A passionate fan of saxophonist Ornette Coleman, in a review of a 1982 concert Kart questions the effectiveness of Coleman's electric band, Prime Time: "And here the unison concept, which always has been at the core of his music, became an almost frightening unity--as though a herd of elephants had formed a conga line, then broken into the Lindy Hop."
In the introduction to Jazz in Search of Itself, Kart has the guts to admit when he was wrong, or at least misguided, and he updates pieces on Cecil Taylor and Bill Evans with postscripts pointing out the flaws in his thinking. But he remains certain about the correctness of his initial assessments in the section titled "The Neo-Con Game." It opens with a 1969 review of a random assortment of jazz records by European and Australian musicians that vividly illustrates how they mimicked American jazz. (Most of the artists he discusses remain obscure, but with remarkable foresight he praised Dutch reedist and composer Willem Breuker, a key player in the potent Dutch jazz scene who didn't get much U.S. exposure until the mid-70s.) For Kart, a fervent believer in the power of jazz as a means of personal expression, that sort of copycat methodology was the ultimate affront. That sets the stage for him to discuss Marsalis, who doesn't have geography as an excuse.
Kart is generous in his praise of the trumpeter's astonishing technical mastery but assails his conception of a jazz artist. Dressing down his 1985 album, Black Codes (From the Underground), Kart writes:
"Indeed, his otherwise admirable desire to embrace the entire jazz trumpet tradition seems to have transformed the typical Marsalis solo into a kind of musical seance--as though each phrase he plays has so many sources in the music's past that this outweighs whatever meaning those notes might have to Marsalis in the here and now."
Kart includes five pieces on Marsalis written between 1983 and '86, and his anger grows with each one. But he unleashes the most bile in a new piece, where he brutally compares Marsalis to 1920s and '30s bandleader Paul Whiteman: "Thus the tuxedoed Whiteman, wielding his baton like Toscanini; Marsalis the articulate whiz kid, equally at home with Miles Davis and Haydn and foe of rap and hip-hop."
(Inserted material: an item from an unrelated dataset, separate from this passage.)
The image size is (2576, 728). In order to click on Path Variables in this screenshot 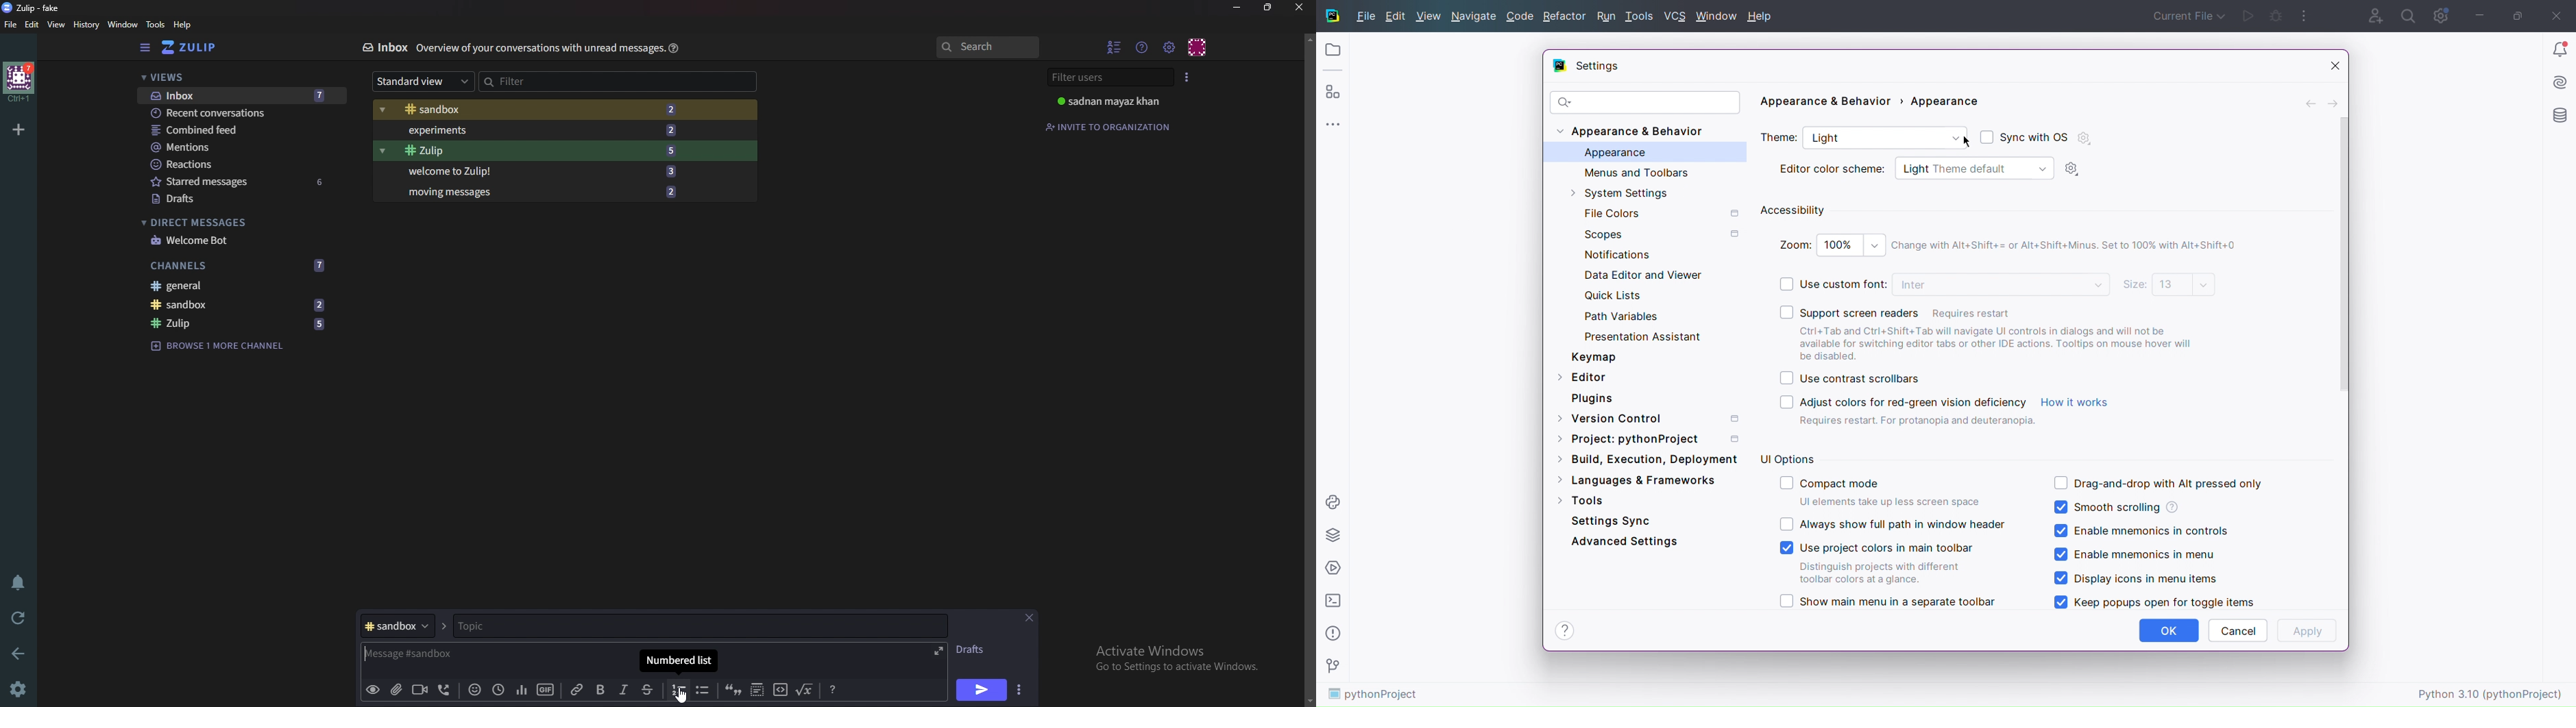, I will do `click(1625, 315)`.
In the final section of the book, "Alone Together," Kart looks at aspects of jazz culture in the world at large: jazz references in the work of Jack Kerouac, the idea of jazz as an art of rebellion, and, in a wonderful piece about singer Anita O'Day, the reputation of substance abuse in the genre. The section closes with a 1986 article about jazz education: to Kart, the institutionalization of jazz has been as responsible as anything for creating today's cookie-cutter musician. But even in the midst of the critique, he presciently identifies two of today's stronger players: saxophonist Donny McCaslin and drummer Ben Perowsky--both teenagers attending the Berklee College of Music at the time.
Though he hasn't written regularly for more than a decade, Kart says his passion for the genre hasn't ebbed. "I haven't stopped thinking or caring," he told me. "And I did, on several occasions when asked, continue to write about it with whatever I brought to it before, maybe even better. But the tires weren't touching except at those times." With any luck, interest in this superb book will get those wheels back on the ground more often.